Exercise directions: Please transcribe, exactly, the line that contains "Viewport: 844px width, 662px height." and every line after it to the end of the records, and nothing else.

Extracted data entries:
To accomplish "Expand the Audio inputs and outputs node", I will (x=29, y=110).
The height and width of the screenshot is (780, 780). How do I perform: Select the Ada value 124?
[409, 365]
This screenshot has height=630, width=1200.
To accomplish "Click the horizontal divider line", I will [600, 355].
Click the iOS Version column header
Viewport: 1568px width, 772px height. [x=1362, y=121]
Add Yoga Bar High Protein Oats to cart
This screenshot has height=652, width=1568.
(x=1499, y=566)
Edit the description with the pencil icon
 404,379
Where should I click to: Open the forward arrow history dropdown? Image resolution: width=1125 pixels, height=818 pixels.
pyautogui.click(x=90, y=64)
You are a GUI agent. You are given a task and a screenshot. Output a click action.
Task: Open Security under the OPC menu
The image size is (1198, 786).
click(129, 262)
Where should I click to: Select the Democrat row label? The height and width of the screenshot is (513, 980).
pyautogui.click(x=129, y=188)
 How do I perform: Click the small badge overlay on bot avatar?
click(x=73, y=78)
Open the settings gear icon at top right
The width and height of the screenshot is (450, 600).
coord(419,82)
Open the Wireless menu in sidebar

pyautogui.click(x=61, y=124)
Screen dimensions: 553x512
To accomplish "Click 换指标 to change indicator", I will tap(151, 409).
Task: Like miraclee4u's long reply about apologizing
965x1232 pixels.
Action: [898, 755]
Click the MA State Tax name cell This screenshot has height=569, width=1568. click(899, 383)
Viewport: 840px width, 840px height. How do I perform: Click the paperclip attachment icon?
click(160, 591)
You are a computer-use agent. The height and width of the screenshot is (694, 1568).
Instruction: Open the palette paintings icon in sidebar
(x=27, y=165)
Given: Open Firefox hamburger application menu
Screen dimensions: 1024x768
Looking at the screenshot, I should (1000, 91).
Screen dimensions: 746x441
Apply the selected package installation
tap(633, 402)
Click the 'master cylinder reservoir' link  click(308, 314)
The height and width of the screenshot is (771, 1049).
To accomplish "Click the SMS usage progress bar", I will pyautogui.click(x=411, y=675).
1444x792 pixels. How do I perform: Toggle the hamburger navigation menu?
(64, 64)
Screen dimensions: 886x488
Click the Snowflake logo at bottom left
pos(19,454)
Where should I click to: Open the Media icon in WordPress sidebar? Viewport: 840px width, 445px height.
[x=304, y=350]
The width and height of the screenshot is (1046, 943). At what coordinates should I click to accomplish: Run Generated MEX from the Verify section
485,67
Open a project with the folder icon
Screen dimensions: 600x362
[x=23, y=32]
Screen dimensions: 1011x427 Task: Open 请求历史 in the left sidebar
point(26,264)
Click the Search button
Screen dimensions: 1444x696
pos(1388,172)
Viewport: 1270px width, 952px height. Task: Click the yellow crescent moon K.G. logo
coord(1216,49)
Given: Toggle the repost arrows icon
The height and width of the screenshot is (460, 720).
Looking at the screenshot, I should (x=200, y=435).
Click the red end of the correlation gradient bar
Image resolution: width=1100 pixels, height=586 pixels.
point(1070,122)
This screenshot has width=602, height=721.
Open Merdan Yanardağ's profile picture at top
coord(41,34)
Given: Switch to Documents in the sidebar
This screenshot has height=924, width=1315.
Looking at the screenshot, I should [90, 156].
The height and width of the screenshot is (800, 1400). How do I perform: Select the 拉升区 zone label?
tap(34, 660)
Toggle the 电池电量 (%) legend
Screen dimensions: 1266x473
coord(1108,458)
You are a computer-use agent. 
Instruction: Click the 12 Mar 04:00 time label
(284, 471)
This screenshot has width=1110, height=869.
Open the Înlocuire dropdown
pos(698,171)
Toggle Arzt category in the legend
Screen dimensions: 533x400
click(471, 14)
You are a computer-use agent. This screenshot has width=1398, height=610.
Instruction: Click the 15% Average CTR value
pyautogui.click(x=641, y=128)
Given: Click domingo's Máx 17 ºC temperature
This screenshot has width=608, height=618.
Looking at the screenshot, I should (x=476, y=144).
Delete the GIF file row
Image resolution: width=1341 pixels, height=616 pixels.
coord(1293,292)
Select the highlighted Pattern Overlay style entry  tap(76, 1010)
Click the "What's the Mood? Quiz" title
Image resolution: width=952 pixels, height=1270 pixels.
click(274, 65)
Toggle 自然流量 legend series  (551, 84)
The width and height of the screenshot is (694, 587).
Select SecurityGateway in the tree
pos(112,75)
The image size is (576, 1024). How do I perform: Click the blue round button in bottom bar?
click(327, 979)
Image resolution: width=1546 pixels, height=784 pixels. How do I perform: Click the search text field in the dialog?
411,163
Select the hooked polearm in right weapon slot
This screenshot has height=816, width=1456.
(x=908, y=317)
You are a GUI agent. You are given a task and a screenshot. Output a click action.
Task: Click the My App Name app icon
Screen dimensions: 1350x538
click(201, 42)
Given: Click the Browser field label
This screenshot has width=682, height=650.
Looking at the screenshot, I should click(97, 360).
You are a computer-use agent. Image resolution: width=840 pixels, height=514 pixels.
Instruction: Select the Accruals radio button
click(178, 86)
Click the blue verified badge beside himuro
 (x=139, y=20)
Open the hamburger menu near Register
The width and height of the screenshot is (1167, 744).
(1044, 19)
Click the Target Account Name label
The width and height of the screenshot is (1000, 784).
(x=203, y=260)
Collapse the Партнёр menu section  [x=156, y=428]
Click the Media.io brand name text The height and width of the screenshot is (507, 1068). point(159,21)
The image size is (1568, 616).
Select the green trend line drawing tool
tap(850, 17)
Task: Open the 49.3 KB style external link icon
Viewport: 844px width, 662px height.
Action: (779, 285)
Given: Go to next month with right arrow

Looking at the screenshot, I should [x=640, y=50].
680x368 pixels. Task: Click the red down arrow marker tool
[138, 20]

Written answer:
Viewport: 844px width, 662px height.
Action: (779, 285)
Given: Go to next month with right arrow

Looking at the screenshot, I should [x=640, y=50].
680x368 pixels. Task: Click the red down arrow marker tool
[138, 20]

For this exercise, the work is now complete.